Ukraine, European Storage Slows Down
Gas storage injections in Europe and Ukraine continued rising mid-September, but the rate is slowing, according to data published by Gas Infrastructure Europe. The latest figures from September 16 show Europe at 93.7% full and about 3 TWh less than at the same date last year, and Ukraine at 88% full, or about 78 TWh more than at the same date last year.
Much of the gas in Ukraine was injected on behalf of European shippers, meaning that there is a lot more gas available for Europe than a year ago. Ukraine has introduced favourable customs terms and transport tariffs to attract third-party gas.

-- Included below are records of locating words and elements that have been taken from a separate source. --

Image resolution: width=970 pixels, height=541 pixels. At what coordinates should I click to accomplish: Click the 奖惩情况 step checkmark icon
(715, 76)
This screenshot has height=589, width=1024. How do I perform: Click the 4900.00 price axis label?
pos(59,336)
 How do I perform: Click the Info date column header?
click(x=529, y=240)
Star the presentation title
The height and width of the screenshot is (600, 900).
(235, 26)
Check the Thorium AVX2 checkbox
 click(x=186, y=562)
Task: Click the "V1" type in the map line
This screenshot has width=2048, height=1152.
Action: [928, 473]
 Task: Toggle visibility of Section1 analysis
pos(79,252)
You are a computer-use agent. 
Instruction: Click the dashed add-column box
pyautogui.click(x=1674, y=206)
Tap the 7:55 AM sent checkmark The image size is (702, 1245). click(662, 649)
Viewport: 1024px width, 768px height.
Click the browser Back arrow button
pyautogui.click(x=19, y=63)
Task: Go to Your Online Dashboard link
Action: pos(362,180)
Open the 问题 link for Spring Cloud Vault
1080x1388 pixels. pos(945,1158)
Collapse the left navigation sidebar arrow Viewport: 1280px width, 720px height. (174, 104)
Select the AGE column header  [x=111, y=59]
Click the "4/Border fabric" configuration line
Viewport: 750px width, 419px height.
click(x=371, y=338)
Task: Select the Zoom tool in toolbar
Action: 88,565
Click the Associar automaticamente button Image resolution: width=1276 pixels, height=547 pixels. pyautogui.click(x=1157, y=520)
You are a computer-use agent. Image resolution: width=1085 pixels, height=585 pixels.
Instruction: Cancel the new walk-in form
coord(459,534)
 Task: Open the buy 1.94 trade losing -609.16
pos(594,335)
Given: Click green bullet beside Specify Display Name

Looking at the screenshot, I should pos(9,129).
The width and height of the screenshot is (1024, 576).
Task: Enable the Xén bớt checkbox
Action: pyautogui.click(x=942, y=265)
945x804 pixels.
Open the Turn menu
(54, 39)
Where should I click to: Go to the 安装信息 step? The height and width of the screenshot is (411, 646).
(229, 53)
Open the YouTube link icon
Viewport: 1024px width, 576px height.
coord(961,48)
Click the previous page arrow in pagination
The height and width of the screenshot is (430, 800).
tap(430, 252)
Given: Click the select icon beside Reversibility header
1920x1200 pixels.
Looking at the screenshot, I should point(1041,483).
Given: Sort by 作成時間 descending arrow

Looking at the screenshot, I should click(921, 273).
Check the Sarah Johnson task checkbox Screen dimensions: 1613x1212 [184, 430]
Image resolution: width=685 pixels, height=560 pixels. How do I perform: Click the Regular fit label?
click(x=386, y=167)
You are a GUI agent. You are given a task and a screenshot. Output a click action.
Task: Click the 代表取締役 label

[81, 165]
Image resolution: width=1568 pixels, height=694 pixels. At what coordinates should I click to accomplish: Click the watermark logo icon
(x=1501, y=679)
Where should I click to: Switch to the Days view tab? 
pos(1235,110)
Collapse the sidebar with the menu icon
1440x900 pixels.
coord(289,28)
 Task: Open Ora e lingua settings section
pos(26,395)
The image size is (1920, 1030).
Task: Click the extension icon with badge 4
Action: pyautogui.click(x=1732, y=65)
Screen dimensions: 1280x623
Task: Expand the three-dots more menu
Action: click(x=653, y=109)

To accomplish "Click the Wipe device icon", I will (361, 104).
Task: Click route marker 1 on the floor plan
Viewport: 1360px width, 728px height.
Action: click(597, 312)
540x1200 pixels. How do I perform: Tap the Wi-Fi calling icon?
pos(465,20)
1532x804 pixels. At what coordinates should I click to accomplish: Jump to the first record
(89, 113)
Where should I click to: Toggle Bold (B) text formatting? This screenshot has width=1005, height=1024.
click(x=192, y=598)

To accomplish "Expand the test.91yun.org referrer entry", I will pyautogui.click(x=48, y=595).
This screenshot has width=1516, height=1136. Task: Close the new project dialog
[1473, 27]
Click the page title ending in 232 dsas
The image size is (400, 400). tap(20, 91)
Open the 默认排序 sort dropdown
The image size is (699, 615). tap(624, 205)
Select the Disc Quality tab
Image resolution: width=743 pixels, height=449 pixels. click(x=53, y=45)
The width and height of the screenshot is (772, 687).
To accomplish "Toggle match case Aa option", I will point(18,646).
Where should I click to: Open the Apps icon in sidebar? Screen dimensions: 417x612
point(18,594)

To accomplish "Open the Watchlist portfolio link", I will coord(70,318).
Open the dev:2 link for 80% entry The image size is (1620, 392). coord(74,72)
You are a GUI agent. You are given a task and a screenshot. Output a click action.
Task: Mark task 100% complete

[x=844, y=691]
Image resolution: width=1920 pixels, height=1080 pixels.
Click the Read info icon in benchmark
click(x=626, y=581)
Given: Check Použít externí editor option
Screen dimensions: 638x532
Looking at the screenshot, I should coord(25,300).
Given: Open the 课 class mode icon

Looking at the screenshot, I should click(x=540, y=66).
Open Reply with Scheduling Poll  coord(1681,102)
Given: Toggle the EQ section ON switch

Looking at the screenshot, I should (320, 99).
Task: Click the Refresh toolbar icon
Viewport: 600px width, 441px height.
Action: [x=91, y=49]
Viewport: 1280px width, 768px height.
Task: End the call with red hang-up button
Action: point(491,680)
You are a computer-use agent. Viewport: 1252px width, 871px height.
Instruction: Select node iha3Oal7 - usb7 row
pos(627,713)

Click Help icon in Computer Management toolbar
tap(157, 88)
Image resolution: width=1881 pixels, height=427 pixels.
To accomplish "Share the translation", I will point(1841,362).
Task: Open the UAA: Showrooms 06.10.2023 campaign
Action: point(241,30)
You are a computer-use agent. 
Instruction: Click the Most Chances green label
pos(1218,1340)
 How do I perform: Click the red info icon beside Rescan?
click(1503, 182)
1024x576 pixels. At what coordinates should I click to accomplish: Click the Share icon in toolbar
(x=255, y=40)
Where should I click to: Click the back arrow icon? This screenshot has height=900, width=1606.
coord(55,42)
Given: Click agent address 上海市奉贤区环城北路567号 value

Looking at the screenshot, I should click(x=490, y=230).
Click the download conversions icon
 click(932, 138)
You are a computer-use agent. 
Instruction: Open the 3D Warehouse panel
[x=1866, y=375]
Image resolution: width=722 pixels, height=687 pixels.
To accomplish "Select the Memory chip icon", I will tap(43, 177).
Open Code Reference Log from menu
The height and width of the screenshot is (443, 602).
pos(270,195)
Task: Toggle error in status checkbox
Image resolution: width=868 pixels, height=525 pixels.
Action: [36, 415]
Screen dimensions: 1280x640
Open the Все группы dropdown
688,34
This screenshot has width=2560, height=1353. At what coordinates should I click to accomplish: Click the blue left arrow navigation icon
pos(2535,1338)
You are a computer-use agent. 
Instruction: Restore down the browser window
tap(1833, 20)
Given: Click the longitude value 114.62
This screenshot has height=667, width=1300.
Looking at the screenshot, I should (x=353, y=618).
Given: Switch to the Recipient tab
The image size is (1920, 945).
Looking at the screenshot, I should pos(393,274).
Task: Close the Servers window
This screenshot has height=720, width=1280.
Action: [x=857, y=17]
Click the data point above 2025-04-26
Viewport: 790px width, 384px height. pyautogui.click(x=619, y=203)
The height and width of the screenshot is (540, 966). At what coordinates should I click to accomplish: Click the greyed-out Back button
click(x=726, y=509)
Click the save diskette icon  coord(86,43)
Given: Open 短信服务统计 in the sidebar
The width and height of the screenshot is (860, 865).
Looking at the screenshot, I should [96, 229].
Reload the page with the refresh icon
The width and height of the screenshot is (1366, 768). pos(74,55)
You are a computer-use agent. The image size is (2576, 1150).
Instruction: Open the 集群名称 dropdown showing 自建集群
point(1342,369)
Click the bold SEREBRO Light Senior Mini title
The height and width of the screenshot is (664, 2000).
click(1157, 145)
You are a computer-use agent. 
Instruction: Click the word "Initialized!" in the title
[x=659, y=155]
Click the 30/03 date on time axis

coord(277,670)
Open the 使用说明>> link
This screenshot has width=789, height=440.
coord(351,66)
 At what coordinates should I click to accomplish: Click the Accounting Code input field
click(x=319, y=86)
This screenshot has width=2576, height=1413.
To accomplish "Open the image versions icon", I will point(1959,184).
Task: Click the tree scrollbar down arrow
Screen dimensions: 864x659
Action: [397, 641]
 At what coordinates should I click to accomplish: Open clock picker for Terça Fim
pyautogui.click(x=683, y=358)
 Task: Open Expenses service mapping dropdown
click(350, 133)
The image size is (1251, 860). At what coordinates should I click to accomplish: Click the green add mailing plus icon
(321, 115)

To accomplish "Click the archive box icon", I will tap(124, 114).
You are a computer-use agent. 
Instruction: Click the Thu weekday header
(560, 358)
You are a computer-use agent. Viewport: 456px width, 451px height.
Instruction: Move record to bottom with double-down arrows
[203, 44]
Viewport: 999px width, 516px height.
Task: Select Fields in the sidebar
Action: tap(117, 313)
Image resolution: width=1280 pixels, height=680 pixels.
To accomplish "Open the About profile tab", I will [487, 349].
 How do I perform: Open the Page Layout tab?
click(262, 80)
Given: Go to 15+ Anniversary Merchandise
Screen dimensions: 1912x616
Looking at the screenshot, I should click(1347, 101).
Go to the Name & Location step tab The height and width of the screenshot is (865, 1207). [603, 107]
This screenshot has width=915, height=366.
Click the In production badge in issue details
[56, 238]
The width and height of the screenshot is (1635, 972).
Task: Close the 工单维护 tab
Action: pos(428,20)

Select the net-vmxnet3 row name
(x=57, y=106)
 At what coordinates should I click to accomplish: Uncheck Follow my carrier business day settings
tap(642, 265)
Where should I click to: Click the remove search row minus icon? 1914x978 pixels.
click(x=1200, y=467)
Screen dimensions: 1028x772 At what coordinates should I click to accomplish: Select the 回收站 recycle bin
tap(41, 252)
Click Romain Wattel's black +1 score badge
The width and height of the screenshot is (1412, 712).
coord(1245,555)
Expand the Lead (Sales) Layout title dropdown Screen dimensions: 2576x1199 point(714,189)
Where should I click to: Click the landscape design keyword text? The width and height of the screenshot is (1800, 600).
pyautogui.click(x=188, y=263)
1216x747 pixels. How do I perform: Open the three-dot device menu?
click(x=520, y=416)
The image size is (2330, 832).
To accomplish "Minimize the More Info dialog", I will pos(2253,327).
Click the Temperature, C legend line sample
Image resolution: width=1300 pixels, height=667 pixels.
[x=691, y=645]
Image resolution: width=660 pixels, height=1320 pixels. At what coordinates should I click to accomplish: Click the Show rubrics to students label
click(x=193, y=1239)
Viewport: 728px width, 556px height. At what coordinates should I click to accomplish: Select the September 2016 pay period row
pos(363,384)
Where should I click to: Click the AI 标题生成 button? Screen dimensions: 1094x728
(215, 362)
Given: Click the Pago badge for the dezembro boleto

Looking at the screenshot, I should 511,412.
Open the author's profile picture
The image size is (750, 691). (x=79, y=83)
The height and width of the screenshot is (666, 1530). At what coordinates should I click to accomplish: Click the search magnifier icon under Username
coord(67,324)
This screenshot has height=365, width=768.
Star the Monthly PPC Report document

In both cases the weekly rate is slowing down a little: Ukraine has slipped from about 10 TWh/week since the week starting August 12 to about 6 TWh/week, and Europe has slipped from about 15 TWh/week to about 12 TWh/week.
The difference in price between day-ahead delivery and Q1 2021 delivery is falling, making storage less attractive than a few weeks before: it was assessed at €3/MWh September 17, compared with €5.4/MWh August 24, at the Dutch title transfer facility. And as storage fills, the pressure rises and the injection rate may have slowed for that reason too.
Ukraine has benefited this year from the temporary easing of restrictions on reverse flow at the much larger Velke Kapuszany interconnection on the border with Slovakia. This was introduced to offset the effects of maintenance work on the pipeline on Ukrainian territory that leads to/from the Budince interconnection. But that will cease in October, according to Eustream, Slovakia's transmission system operator.